A numerical model developed by Deltares, the Dutch water technology institute, shows that water quality in Gatun Lake is not under threat from the new locks, even with waters of different salinities entering the system and mixing from the ships’ propulsion systems.

Market impact

The expansion of the Panama Canal is likely to lead to a complete redefinition of container trades. Research by Lloyd’s Register and Ocean Shipping Consultants Ltd (see Testing the water) suggests that US east coast ports will benefit substantially from the changes and that the expansion forms a vital element in the likely reshaping of trade patterns.
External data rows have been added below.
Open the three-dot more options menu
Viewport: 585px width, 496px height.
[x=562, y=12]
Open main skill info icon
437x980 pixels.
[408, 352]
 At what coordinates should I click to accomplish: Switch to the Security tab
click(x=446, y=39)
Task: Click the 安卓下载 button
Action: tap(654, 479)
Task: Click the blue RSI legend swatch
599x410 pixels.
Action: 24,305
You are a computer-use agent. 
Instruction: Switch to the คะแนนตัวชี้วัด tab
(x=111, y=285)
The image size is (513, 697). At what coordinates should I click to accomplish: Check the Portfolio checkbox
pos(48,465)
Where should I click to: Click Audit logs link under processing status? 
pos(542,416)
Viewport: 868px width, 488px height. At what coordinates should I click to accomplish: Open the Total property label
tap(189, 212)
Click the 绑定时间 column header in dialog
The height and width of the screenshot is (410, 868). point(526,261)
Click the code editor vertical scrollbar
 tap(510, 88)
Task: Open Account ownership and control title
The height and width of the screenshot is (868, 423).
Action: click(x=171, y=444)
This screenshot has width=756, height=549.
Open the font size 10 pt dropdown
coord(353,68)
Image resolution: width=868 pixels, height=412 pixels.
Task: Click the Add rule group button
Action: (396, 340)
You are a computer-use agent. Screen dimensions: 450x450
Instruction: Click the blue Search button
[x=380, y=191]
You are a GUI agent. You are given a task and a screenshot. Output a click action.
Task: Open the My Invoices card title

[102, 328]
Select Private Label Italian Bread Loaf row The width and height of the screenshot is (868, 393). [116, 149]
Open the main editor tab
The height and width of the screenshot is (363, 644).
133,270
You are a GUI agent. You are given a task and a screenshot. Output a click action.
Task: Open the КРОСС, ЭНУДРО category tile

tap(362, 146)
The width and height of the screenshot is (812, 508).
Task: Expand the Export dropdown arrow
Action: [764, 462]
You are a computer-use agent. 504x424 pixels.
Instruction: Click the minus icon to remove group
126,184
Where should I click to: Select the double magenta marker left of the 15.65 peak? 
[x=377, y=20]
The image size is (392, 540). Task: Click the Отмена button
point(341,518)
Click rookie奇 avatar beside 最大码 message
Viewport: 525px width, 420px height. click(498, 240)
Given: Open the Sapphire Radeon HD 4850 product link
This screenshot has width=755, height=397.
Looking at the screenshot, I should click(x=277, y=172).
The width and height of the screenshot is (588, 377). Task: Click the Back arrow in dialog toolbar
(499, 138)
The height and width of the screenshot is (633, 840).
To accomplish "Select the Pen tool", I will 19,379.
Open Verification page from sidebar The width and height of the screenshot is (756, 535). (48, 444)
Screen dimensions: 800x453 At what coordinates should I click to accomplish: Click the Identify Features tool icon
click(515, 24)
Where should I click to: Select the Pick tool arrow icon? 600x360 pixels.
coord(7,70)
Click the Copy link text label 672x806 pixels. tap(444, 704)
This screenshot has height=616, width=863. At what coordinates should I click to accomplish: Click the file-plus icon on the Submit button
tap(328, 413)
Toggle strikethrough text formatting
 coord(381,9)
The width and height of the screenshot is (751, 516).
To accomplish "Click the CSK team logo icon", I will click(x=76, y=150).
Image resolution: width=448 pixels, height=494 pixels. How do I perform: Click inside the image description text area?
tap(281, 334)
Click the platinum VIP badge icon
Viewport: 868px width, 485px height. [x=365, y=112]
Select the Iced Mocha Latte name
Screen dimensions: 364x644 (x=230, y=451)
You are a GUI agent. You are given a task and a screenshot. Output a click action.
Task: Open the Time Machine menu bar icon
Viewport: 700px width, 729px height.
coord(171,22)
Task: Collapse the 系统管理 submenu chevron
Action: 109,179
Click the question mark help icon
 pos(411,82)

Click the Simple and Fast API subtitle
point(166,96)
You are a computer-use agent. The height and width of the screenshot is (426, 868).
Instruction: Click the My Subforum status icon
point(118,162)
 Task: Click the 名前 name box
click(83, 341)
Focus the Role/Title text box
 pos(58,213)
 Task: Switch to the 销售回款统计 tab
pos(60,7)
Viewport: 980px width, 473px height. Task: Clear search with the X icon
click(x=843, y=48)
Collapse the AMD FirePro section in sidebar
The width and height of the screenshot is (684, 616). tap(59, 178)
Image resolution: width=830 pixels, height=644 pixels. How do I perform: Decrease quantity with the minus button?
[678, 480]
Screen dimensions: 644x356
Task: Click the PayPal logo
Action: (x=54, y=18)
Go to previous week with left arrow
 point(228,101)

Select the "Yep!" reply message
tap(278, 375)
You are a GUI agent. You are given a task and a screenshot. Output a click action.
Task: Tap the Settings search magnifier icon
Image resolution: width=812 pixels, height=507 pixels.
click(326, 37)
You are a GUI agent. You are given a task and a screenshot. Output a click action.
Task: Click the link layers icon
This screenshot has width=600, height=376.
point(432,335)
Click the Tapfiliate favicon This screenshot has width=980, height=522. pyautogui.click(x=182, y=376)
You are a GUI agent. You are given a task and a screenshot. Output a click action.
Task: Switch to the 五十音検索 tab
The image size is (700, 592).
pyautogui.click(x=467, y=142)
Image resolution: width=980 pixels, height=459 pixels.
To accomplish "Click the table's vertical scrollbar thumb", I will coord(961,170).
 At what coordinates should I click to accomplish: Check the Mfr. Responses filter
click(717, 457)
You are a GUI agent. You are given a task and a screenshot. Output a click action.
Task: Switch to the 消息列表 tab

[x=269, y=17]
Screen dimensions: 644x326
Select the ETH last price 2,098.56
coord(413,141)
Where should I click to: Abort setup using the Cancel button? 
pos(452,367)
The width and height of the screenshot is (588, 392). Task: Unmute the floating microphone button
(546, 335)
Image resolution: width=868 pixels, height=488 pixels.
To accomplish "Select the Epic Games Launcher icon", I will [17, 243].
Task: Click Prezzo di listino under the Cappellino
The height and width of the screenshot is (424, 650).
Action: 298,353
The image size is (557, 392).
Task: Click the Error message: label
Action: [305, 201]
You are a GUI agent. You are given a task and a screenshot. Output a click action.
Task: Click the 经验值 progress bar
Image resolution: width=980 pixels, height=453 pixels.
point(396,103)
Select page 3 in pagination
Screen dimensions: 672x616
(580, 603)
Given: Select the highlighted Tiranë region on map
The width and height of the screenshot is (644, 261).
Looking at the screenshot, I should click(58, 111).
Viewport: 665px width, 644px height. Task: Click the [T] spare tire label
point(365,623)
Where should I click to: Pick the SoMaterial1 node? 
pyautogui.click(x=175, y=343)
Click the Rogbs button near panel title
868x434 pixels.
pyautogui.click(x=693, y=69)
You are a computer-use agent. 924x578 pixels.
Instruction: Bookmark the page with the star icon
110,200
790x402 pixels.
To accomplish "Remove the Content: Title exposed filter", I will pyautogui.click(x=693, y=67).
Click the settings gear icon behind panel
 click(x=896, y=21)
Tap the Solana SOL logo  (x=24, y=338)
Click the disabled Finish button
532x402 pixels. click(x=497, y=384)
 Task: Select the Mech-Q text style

With larger ships able to transit the canal, routes between Asia and the US east coast will provide the most cost-effective means to move freight in and out of the American Midwest.

It is not only container ships and bulk carriers that will evolve as a result of the canal expansion, there are also wider implications for the bulk liquids, gas and passenger shipping sectors. The new wider locks in Panama will open up the canal to new, larger ships and will mark the genesis of many NPX ship types.